Non si può certo dire che chi sosteneva queste posizioni fosse un convertito dell’ultima ora. Il presidente della Fiat Valletta proseguiva la strada indicata da Giovanni Agnelli, il quale, ultrasettantenne, duramente toccato da tragiche vicende familiari, non esitò ad impegnare i profitti ottenuti con la guerra di Etiopia nella costruzione del grande stabilimento orizzontale di Mirafiori. Questo, nell’assetto produttivo della Fiat, doveva acquisire una posizione di leadership anche nei confronti del Lingotto, la fabbrica verticale che era la più moderna d’Europa quando venne inaugurata, nel 1923.

Del resto, il motto di Giovanni Agnelli era: “Fare come Ford”. L’altra grande beneficiaria dei Fondi ERP era la Finsider. Il suo presidente, Oscar Sinigaglia, aveva assunto questo ruolo nel 1945, a 68 anni, dopo una vita spesa in contrasti durissimi contro baroni ladri, speculatori, tradizionalisti soddisfatti del buon andamento della propria impresa, ma incuranti delle inadeguatezze di un settore cruciale per l’economia del paese.

La sua uscita da una condizione di minorità nel contesto internazionale poteva essere data solo dal vigoroso sviluppo dell’industria meccanica, alla quale l’acciaio forniva l’indispensabile materia prima.

Sin dal 1911, l’anno del salvataggio dell’intero settore siderurgico, per il quale la Banca d’Italia aveva stanziato risorse di non poco conto, Sinigaglia si era speso con competenza e disinteresse personale, contro i capi del cosiddetto trust, che volevano attenersi rigidamente al più chiuso protezionismo e agli accordi di cartello, fonte di guadagni senza rischi.

Sinigaglia conoscerà altri episodi di questo tipo, ma le qualità prima menzionate, la competenza, il disinteresse, il patriottismo, gli garantiranno un largo seguito di manager e tecnici che infine, negli anni Cinquanta, doteranno il paese di una siderurgia fiorente e aggiornata tecnologicamente.

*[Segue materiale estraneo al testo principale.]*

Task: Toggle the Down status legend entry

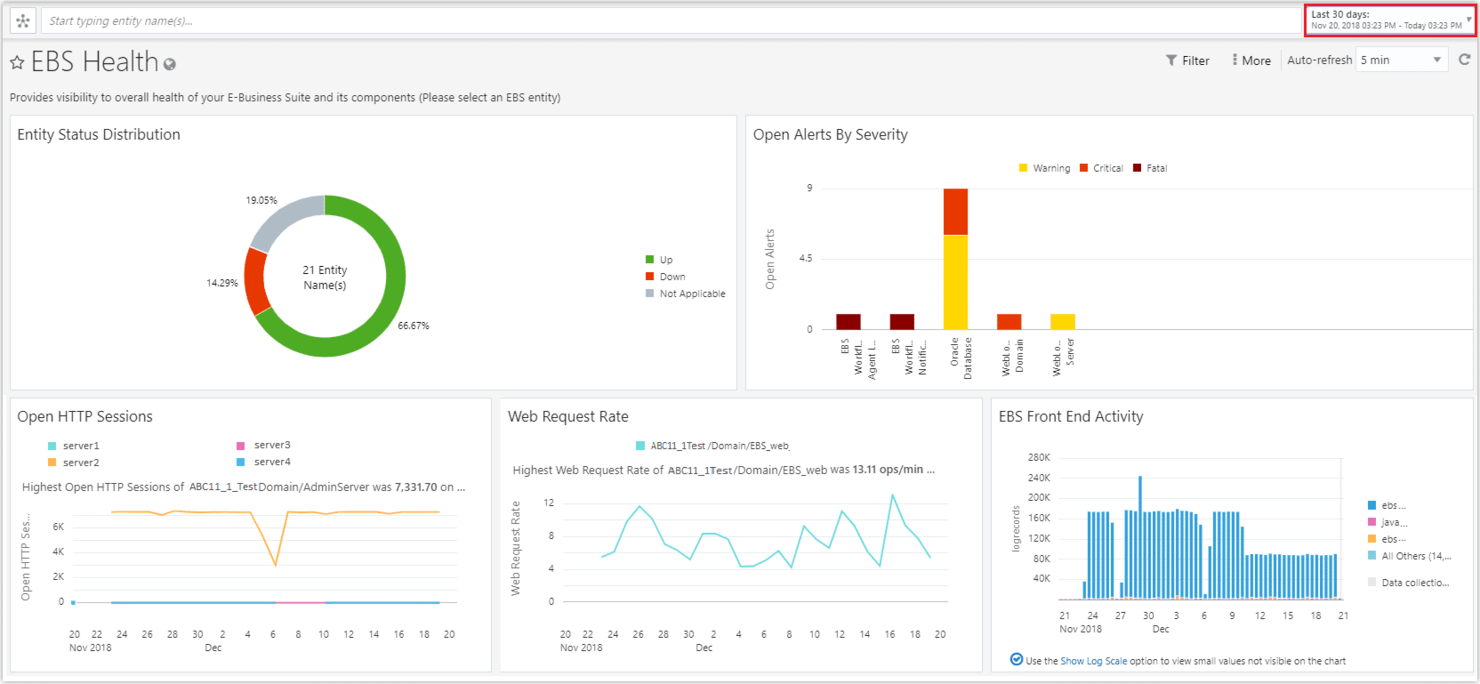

Green economy, alfabetizzazione digitale di massa, approntamento di collegamenti ad altissima velocità, infrastrutture sociali: dietro questi campi, nei quali, presumibilmente si gioca il nostro futuro, c’è qualcuno che intravede imprenditori del calibro di Giovanni Agnelli, Vittorio Valletta, Oscar Sinigaglia, Adriano Olivetti, Enrico Mattei?

Il fatto è che, in un tornante così decisivo, non intravediamo neanche banchieri come Donato Menichella o Raffaele Mattioli, né “economisti utili” come Luigi Einaudi o, più di recente, Paolo Sylos Labini, Giorgio Fuà, Nino Andreatta, Giacomo Becattini.

Veramente, uno che è sia banchiere, sia economista, ci sarebbe, ed è l’uomo del whatever it takes, Mario Draghi, che potrebbe ricostruire un dream team come quello che guidava da Direttore generale del Tesoro; ma le intenzioni e la voglia di combattere di Draghi non è dato conoscere.

Intanto il tempo del piano per il Recovery Fund sta per scadere. Contiamo sulla competenza, a proposito di cose europee, e sul buonsenso del ministro Gualtieri, sulla tranquilla saggezza del commissario Gentiloni, sulla tecnostruttura di cui può avvalersi il governo italiano, sperando infine di potere esclamare: “Felice il Paese che non ha bisogno di eroi”.